The American Ornithological Society (AOS) has announced that birds named directly after people will have their English names changed, with the eponym elimination effort starting with a pilot program in 2024 with a focus on 70-80 species found mostly in the United States and Canada. How English bird names are selected will also be changed, and the organization has committed to broader conversations before changing the names of Latin American birds.
“As scientists, we work to eliminate bias in science. But there has been historic bias in how birds are named, and who might have a bird named in their honor,” AOS Executive Director and CEO Dr Judith Scarl said in a statement. “Exclusionary naming conventions developed in the 1800s, clouded by racism and misogyny, don’t work for us today, and the time has come for us to transform this process and redirect the focus to the birds, where it belongs.”
“I am proud to be part of this new vision and am excited to work in partnership with a broad array of experts and bird lovers in creating an inclusive naming structure,” Scarl continued.
The AOS clarified that two-part scientific names will not be changed as part of this initiative, “but they are regularly reviewed and updated by the AOS’s North American and South American classification committees in response to new scientific research and following the naming rules of the International Commission on Zoological Nomenclature.”
“Most of the species recommended for name changes will continue to carry the eponym in their scientific names,” explains the final report by the Ad Hoc English Bird Names Committee
The report gives several reasons for this decision. First, although “The initial view of several committee members was that each eponym should be examined on an individual basis”, a case-by-case approach to renaming was found to be difficult to deal with.

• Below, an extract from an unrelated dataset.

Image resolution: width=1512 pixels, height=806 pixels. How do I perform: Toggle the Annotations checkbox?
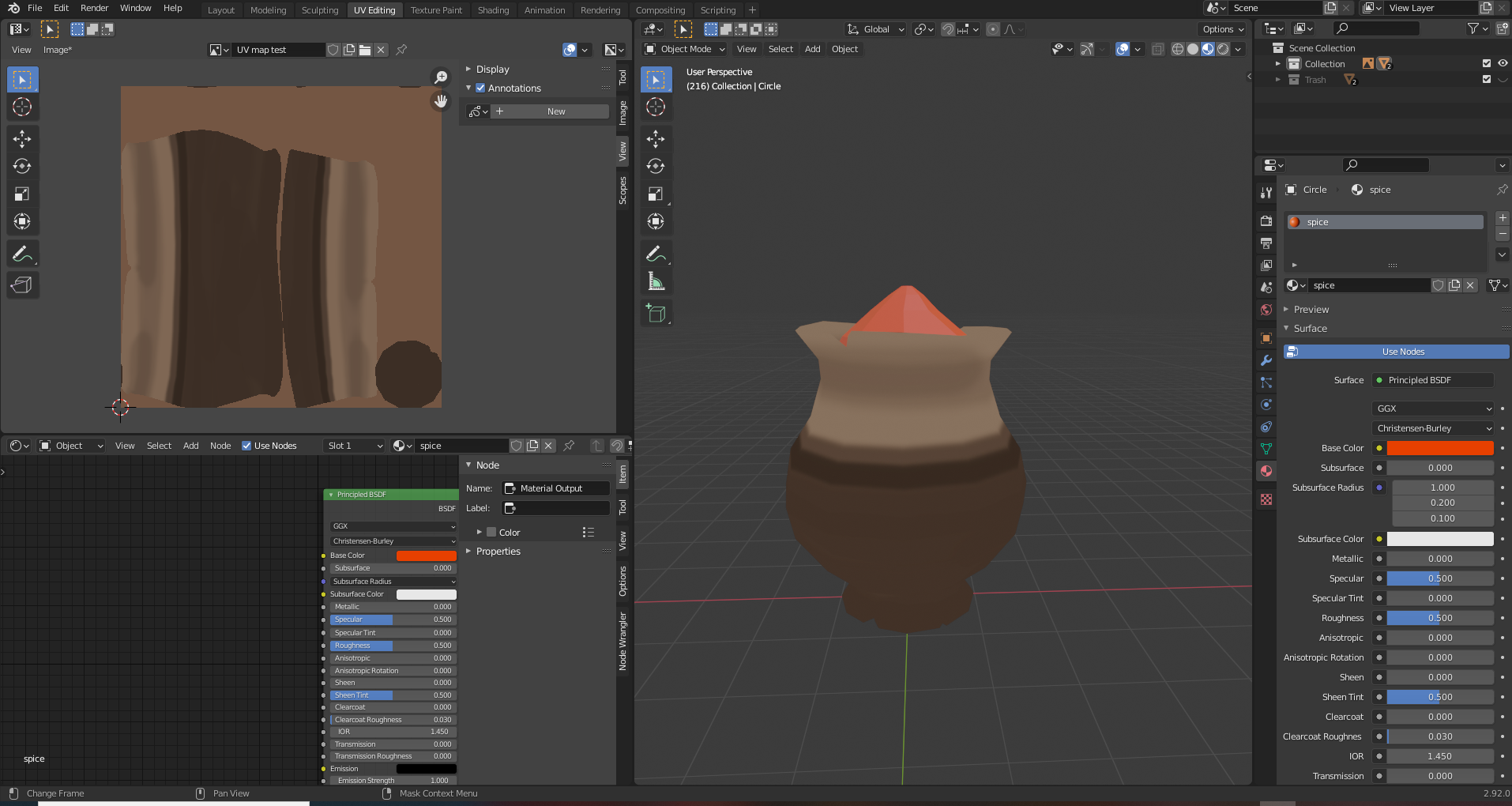480,89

“On its surface, the selective approach seemed like a methodical one. However, in envisioning exactly how each step would be realistically and equitably accomplished, we felt that developing a workflow to decide who is ‘worthy’ of having their names preserved would likely lead this endeavor into extremely fraught debates,” the report reads.

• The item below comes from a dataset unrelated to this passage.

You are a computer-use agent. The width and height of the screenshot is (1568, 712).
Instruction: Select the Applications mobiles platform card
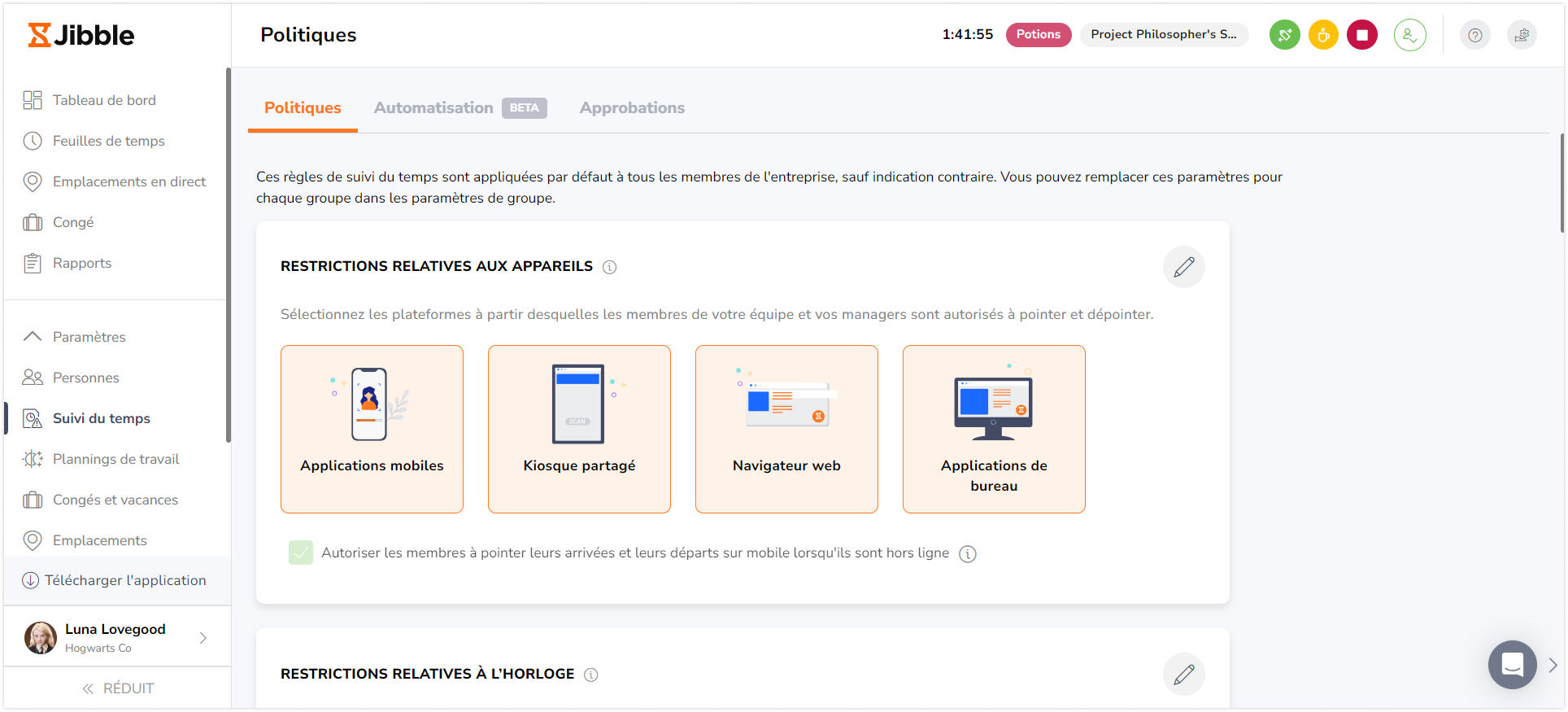pyautogui.click(x=372, y=429)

“Because of the existence of these multiple narratives, we recommend that the AOS, as a multinational organization that recognizes the strength of diversity to achieve its mission, avoid becoming ‘morality police’, the act of which inherently weighs some narratives and histories to count more than others.”

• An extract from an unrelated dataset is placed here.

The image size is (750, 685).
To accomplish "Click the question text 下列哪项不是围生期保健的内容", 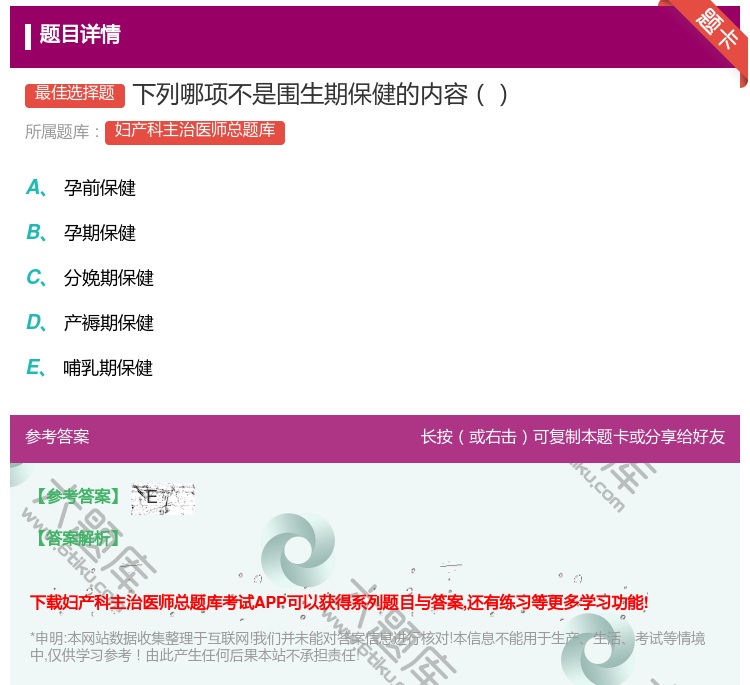I will tap(320, 94).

The report also notes that eponymous names are “poor descriptors” of birds. Names more relevant to traits of the bird convey more information, and “would give the additional opportunity to introduce more evocative and informative descriptions of the birds themselves.”
“The intent of these recommendations is not to strip away honors for the sake of doing so,” the report explains. “We recognize that many individuals featured in species’ names made extremely important ornithological contributions,” however, the use of honorifics reflects a long history of exclusion in who can participate in science.
The committee also stated that more suitable alternative methods to commemorate those who have contributed to the field of ornithology are available, for example, “their influence and work can be read in the many publications they produced.”
“Eponyms, bestowed as honors and awards to specific people, not only ignore and conceal attributes of birds, they imply ownership or possession of an entire species by one human,” the report explains.
“There is power in a name, and some English bird names have associations with the past that continue to be exclusionary and harmful today. We need a much more inclusive and engaging scientific process that focuses attention on the unique features and beauty of the birds themselves,” said AOS President Dr Colleen Handel.
“Everyone who loves and cares about birds should be able to enjoy and study them freely – and birds need our help now more than ever.”